## Work to complete
A – According to the Raptors article, where do the Raptors rank in the league in assists?
B – Please extend the Raptors article from its final sentence.

## Study text
———

They have all the tools to be a top-10 defence, but combining constant injuries to defensive factors like Lowry, DeMarre Carroll and Patrick Patterson, and adding in two new, key pieces, the rhythm and the communication has yet to find a meeting point.

Pj Tucker shoots over Bucks - Photo by Gary Dineen - NBAE.jpg

Courtesy of Gary Dineen/NBAE


“Defensively, I think we can really wreak havoc,” Tucker said after his first game with the Raptors. “Defence is half talking.”

But, it shouldn’t have taken a trade to address an integral part of defensive schemes.

For a franchise that prides itself for its tough, defensive culture — since Dwane Casey took the helm as the head coach — it took far too long to look like it.

Easier said than done, the Raptors’ intensity has to be there as early as the jump-ball. 

They aren’t good enough to rely on turning the switch when it comes to the fourth quarter, especially when other contending teams are able to ratchet up their intensity and pressure.

It’s been one of the franchise’s biggest issues in the last three and a half seasons. The game needs to be played from minute one to 48.  

Ball Movement and Bench Production

On the other side of the court, the Raptors have fooled many.

They are 4th in the league in offensive efficiency, just behind the Cavs, Houston Rockets and the Golden State Warriors. But, the reason they’re so good – on paper – is the heavy usage of DeRozan and Lowry, who are having career years offensively. But, what’s so mind-boggling, is this top five offence is last in the league in assists.

How can such a good offensive team not be a good… Team?

Well, the Raptors are 12th in the league in three-point percentage, 10th in offensive rebounding, 5th in free-throw attempts and 4th in least turnovers per game.

The Raptors offence is a matter of fact, efficient, but one that relies heavily on ball-dominance.

In this recent stretch, however, Lowry’s presence has been sorely missed, one who impacts all four of the above statistics (the team’s best three-point shooter, one of the best rebounding guards in the league, 2nd in free-throw attempts and the club’s main ball-handler).

———

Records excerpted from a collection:
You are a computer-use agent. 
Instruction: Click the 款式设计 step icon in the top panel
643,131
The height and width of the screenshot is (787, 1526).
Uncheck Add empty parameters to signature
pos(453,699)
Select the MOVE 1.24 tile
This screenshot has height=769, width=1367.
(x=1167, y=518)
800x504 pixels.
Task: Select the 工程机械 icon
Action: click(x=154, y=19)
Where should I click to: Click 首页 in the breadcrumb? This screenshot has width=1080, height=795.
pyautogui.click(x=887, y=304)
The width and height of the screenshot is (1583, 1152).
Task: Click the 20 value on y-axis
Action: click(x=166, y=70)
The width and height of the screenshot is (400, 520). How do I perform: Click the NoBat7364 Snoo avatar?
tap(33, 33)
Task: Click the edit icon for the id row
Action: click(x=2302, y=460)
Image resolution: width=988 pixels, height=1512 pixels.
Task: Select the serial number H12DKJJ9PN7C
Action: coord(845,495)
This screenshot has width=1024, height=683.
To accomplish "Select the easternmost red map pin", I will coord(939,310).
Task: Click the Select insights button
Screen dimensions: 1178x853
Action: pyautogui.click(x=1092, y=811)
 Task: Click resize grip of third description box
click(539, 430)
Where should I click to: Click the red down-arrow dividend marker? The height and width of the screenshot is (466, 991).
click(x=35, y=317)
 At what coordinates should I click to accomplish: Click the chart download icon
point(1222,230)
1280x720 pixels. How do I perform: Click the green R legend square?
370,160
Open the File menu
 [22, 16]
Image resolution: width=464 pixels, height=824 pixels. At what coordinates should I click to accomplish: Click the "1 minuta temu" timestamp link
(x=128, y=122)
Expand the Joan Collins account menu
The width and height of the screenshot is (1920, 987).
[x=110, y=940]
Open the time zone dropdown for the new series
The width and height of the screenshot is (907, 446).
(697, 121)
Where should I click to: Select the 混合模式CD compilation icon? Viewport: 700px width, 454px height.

———

## Results in order
A – Last in the league.

B –
DeRozan drives on Kent Bazemore - Photo by Scott Cunningham - NBAE.jpg

Courtesy of Scott Cunningham/NBAE

The offence has laboured throughout the season, especially during the fourth quarter when the game slows down. When only one all-star is on the court, teams load up defensively on the all-star that is on the floor, denying them of the ball and forcing others who aren’t as poised offensive players as Lowry or DeRozan to make decisions.

Friday’s loss against the Atlanta Hawks was an illustration of the Raptor offence when matched-up against a terrific defensive team.

Ujiri may have addressed the need for a third option in Ibaka, however, head coach Dwane Casey needs output from his bench.

It has not happened since the trade.

Patterson moving back to the pine was supposed to help that, and freeing Powell should’ve meant more production. 

But, those two along with the rest of the bench has lacked consistency.

Lowry’s absence has meant that he and the four-bench-guys-lineup – one of the better lineups in the league – has to make due with Delon Wright instead, who has also struggled with consistency.

The ball needs to move, especially when the Raptors’ best three-point threat and ball-handler is not out there to initiate the offence. Instead, it has happened even less, and DeRozan’s usage has increased, with the efficiency in a massive slump (shooting an abysmal 22/58 in the last three games prior to Dallas).

Stay The Course

Consistency is the word, and while all these lineup changes and injuries have bothered any form of that, there is no excuse, considering number one, the talent, secondly, the team’s depth.

Raptors line-up for anthems - Photo by Ron Turenne - NBAE.jpg

Courtesy of Ron Turenne/NBAE


Consistency in defensive intensity and consistency in the ball movement — these are the very concerns that need to be addressed in these final 15 games before the playoffs.

The San Antonio Spurs, the Cleveland Cavaliers and the Golden State Warriors have all proven that they can do these things when it matters the most.

If the Raptors want to return to the eastern conference finals, and once again be mentioned among the top contenders in the league, things have to change, and those adjustments need to stay.